Un hamam vieux de 500 ans fait revivre le passé d'Istanbul

"Çinili" signifie "carreaux" en turc, ce qui souligne la caractéristique la plus importante de la décoration intérieure du hammam : la salle de bains était autrefois recouverte de milliers de carreaux d'Iznik d'un bleu éclatant.

Ouvert pendant cinq siècles, le hammam a servi principalement au public, mais aussi brièvement comme sellerie et entrepôt à la fin des années 1700, il était plutôt délabré lorsqu'il a fermé ses portes en 2010. Les murs étaient couverts de moisissures et leur revêtement de carreaux d'Iznik n'était plus visible.

Le hammam a rouvert temporairement en 2022 pour la Biennale d'Istanbul, et il est maintenant sur le point de retrouver une nouvelle vie.

Après 13 ans de fermeture, Çinili Hamam rouvrira ses portes le 30 septembre : d'abord comme lieu d'exposition, puis, à partir de mars 2024, comme bain public, avec des sections séparées pour les hommes et les femmes.

En plus d'un lifting complet, le hamam sera doté d'un espace d'art contemporain sous les arches de la citerne byzantine qui remplissait autrefois ses robinets en laiton, d'un nouveau musée qui retrace l'histoire du bâtiment et d'un jardin urbain rempli de lauriers. Il s'agit du deuxième grand projet de restauration historique des promoteurs immobiliers The Marmara Group, qui ont acheté le bâtiment en 2010.

Fouiller le passé

Le hamam a nécessité d'importants travaux. Voici la chambre froide de la section réservée aux femmes, photographiée en 2010 lors de sa dernière utilisation.

"Lorsque nous avons acheté le hammam, nous ne connaissions pas l'histoire qui se cachait derrière. Mais à Zeyrek, partout où l'on creuse, on trouve quelque chose", explique Koza Yazgan, directeur créatif du projet.

"Dans la section réservée aux hommes, nous avons trouvé ces carreaux rectangulaires, différents des carreaux hexagonaux [habituels]. Ils étaient accrochés au mur et contenaient un poème en farsi [avec des vers différents sur chaque carreau]. Nous les avons traduits et recherchés et nous avons découvert qu'ils avaient été mal placés à un moment donné - ils n'étaient pas à l'endroit où Sinan les avait placés à l'origine".

> [Données]
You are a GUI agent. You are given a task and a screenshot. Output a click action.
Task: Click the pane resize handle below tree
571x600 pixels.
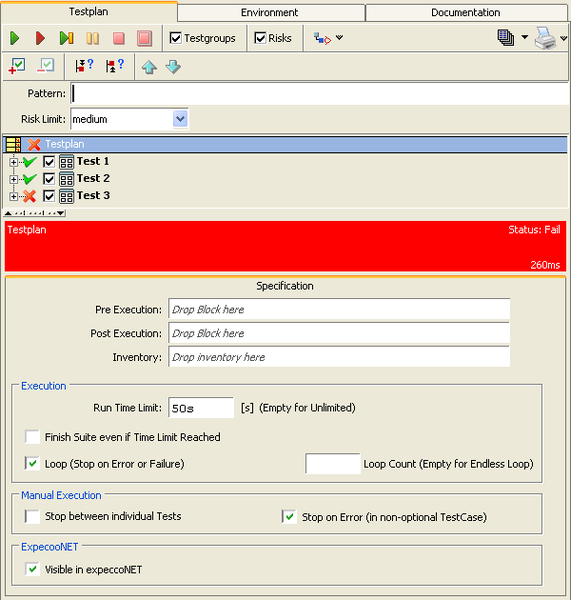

> [Consigne] Reproduisez fidèlement le passage du texte sur le hammam Çinili qui va de "Ouvert pendant cinq" jusqu'à "et les femmes." inclus.

> [Corrigé]
Ouvert pendant cinq siècles, le hammam a servi principalement au public, mais aussi brièvement comme sellerie et entrepôt à la fin des années 1700, il était plutôt délabré lorsqu'il a fermé ses portes en 2010. Les murs étaient couverts de moisissures et leur revêtement de carreaux d'Iznik n'était plus visible.

Le hammam a rouvert temporairement en 2022 pour la Biennale d'Istanbul, et il est maintenant sur le point de retrouver une nouvelle vie.

Après 13 ans de fermeture, Çinili Hamam rouvrira ses portes le 30 septembre : d'abord comme lieu d'exposition, puis, à partir de mars 2024, comme bain public, avec des sections séparées pour les hommes et les femmes.